▶ Records for processing:
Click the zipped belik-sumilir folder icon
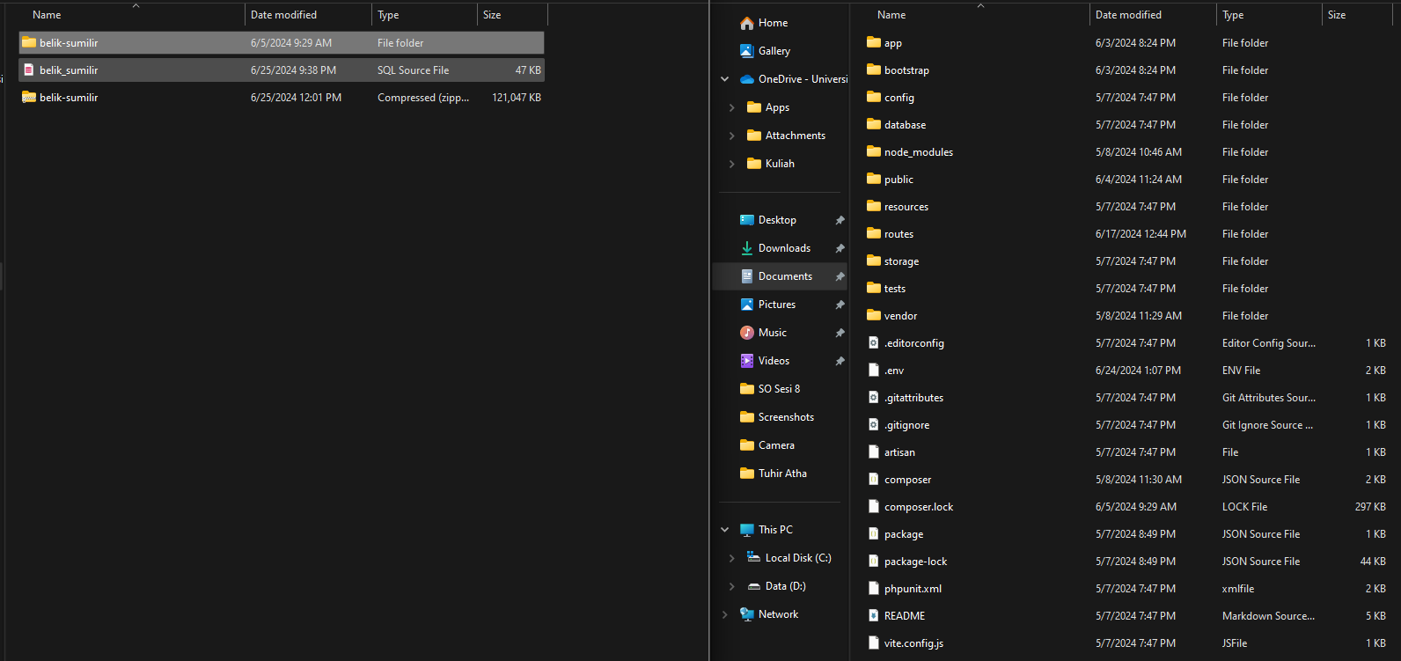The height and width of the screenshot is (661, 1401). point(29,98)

* * *

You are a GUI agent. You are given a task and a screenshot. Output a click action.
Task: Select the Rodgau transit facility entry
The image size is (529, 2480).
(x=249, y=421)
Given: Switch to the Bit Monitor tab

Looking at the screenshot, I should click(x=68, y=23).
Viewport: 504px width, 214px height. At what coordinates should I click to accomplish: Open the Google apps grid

---

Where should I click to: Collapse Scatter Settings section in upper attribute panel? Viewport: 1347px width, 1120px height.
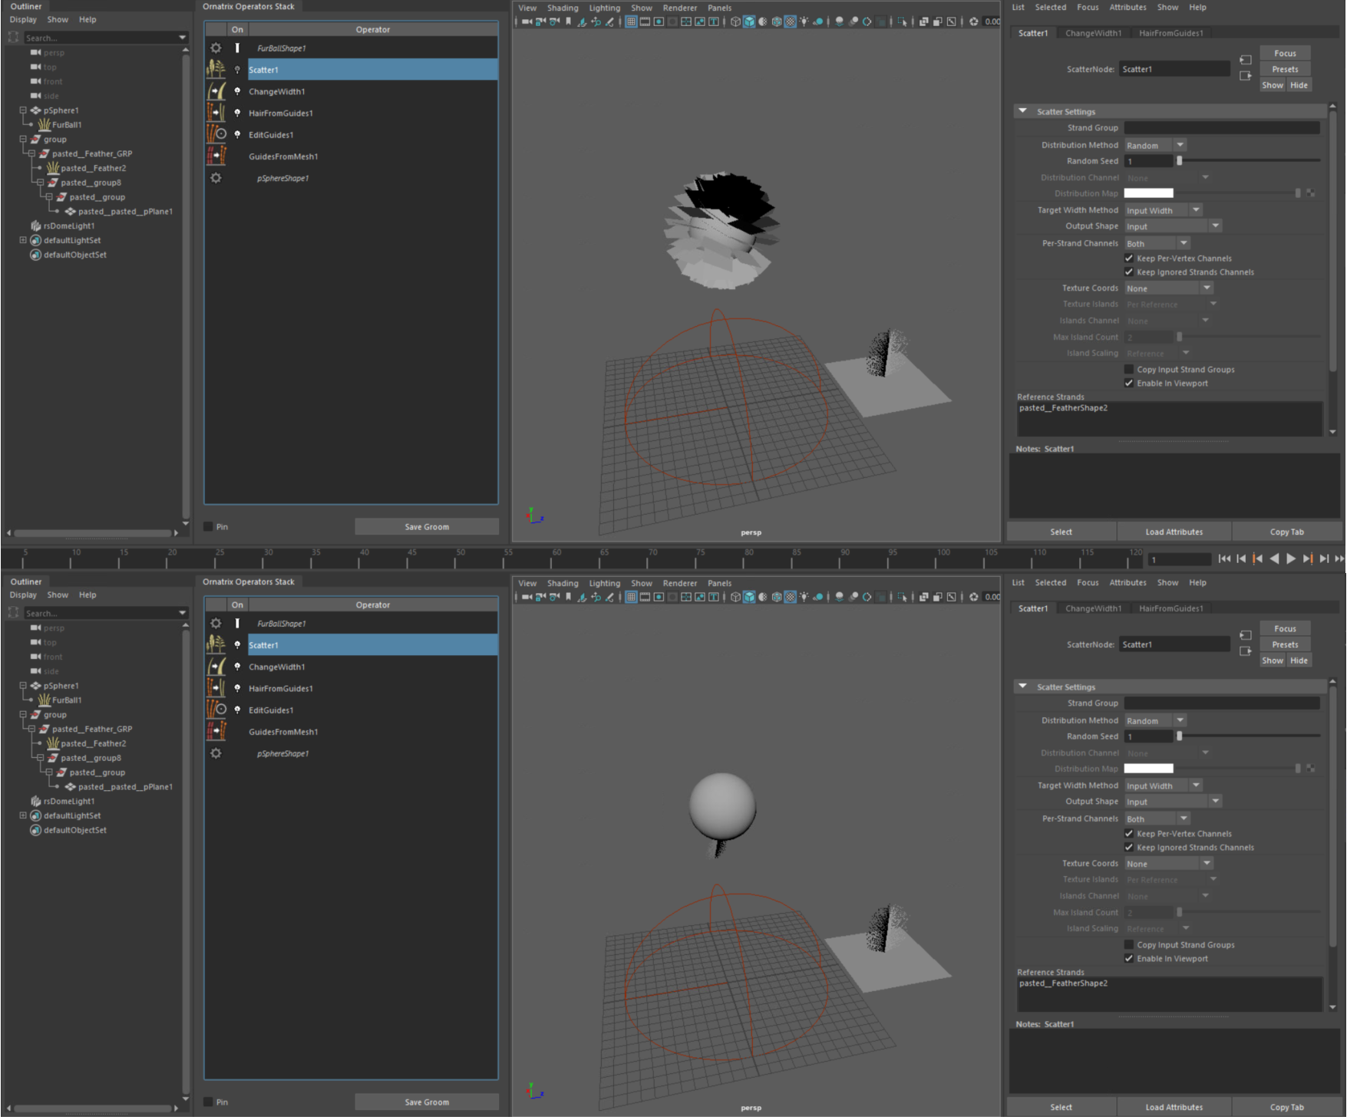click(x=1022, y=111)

▶ About this exercise: Repeat, exactly as they stand above, the lines from the line with "The image size is (529, 2480)." to the line with "Viewport: 504px width, 214px", both lines included.

▶ Answer:
The image size is (529, 2480).
(x=249, y=421)
Given: Switch to the Bit Monitor tab

Looking at the screenshot, I should click(x=68, y=23).
Viewport: 504px width, 214px height. At what coordinates should I click to accomplish: Open the Google apps grid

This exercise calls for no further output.